The whole point of the Reformation was not to break away from the Roman church but to reform it so that it stayed faithful to the Scriptures as described in the Great Tradition. It was an attempt to purify the Roman church, not reject the church Fathers. In other words, the Reformers rejected Roman “traditions”, with a small “t”, and wanted to return to the Great Tradition, big “T’.

Trevin Wax: It seems that Greg is putting forth the idea that to be within the Great Tradition is necessarily opposed to being Reformational. Is that the case?

Jim Belcher: The argument that somehow if I contend, like the Reformers did, for the recovery of the Great Tradition that somehow this means I am devaluing the atonement or the gospel is just not accurate. Or that I somehow don’t think it is as important as some of the issues tackled in the creeds of the fourth and fifth century is not true.

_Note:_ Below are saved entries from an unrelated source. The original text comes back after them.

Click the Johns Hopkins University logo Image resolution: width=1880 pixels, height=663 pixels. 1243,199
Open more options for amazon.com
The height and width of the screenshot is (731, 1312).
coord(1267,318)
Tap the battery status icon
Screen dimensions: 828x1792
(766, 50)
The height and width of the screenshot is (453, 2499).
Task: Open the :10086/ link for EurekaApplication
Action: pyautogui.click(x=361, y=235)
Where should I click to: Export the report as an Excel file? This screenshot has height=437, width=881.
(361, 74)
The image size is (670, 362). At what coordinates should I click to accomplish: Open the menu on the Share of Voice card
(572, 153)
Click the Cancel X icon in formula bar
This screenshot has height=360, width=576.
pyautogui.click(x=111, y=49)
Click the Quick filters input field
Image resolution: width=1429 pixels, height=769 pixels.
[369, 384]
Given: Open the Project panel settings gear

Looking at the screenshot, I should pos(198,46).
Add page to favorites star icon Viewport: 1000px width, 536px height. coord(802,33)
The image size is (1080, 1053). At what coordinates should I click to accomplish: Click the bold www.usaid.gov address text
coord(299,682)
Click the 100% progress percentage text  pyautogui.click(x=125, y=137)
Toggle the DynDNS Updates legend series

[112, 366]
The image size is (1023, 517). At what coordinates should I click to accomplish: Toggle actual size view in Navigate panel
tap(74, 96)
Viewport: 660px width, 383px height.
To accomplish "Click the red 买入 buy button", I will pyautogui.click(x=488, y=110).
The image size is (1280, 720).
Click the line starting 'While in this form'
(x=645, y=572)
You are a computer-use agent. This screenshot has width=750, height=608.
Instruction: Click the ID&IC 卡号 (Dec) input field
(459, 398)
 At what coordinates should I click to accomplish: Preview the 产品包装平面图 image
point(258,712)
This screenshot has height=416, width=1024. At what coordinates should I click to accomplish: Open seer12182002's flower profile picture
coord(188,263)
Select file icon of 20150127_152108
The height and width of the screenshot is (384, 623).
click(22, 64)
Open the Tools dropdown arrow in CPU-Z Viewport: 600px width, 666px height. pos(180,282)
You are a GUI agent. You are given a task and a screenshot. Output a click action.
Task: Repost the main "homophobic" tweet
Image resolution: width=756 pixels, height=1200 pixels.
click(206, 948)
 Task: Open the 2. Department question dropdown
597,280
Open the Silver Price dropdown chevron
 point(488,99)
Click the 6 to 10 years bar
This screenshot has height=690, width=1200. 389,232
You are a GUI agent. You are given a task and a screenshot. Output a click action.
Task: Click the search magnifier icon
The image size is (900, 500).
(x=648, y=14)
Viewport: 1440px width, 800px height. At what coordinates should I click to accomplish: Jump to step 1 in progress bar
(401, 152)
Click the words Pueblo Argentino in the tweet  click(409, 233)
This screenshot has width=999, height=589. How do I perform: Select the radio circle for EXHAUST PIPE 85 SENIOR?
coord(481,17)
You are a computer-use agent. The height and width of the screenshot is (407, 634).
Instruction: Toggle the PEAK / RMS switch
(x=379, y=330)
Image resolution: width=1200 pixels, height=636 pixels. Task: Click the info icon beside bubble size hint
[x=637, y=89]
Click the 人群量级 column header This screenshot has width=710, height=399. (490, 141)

There is no doubt that the Reformation made some great gains in our understanding of the gospel and atonement. But we need to remember that they did not come up with these out of whole cloth or by just reading the Bible in isolation. They always read the Bible in community, the community of the Great Tradition. And this is what they were calling Rome back to, especially with the doctrine of justification.

This is a fairly common historical misunderstanding that somehow the church until the Reformation was in the dark about justification by faith and the doctrines of grace and that only at the time of the Reformation was this doctrine discovered. This is not true. Both Luther and Calvin relied heavily on Augustine, one of the church Fathers, for their views on justification. And many other church Fathers discussed justification. As Tom Oden contends justification by faith was not a new teaching invented by the Reformers.

Along with the Scriptures, justification finds its roots in the early church and patristic Fathers, says Oden. So to say that the Great Tradition somehow devalues or does not have the resources to articulate the gospel is just not true.

Does this mean that the understanding that the Reformation brought to this doctrine is not important? I would say no; it is important. But this does not mean that the Great Tradition does not have the resources for Christian unity. I think it does. That is why the Reformers appealed to it along with the Scriptures.

Trevin Wax: Greg asks: “Just how important to you is this gospel that Jim Belcher himself says the emergent church does not affirm? And then later he states, “The emergent church does not affirm the gospel. They don’t hold to penal substitutionary atonement.”

Jim Belcher: Nowhere in my book do I say that the entire emerging church rejects the gospel or penal atonement. Or that every one in the Emergent Village (I never use the phrase “Emergent church”) rejects the atonement. I don’t even say Brian McLaren says this. When I asked him in person if he believed in penal atonement he said that he did. So I take him at his word.

Does this mean that there are some in the emerging church who do reject penal atonement? There may be, but this in no way represents the entire movement. There is a huge segment of the emerging church that is solidly and historically evangelical on this point.

Are there some that are guilty of gospel reductionism? Certainly, and I want to call them back to a non-reduced gospel.

But I also make the case in the book that there are people in the traditional camp, and even the reformed camp, who are also guilty of gospel reductionism as well. That is why I lay out a third way as gently but as confidently as I can.

I hope that for those who have not read Deep Church that they will take the time to read it.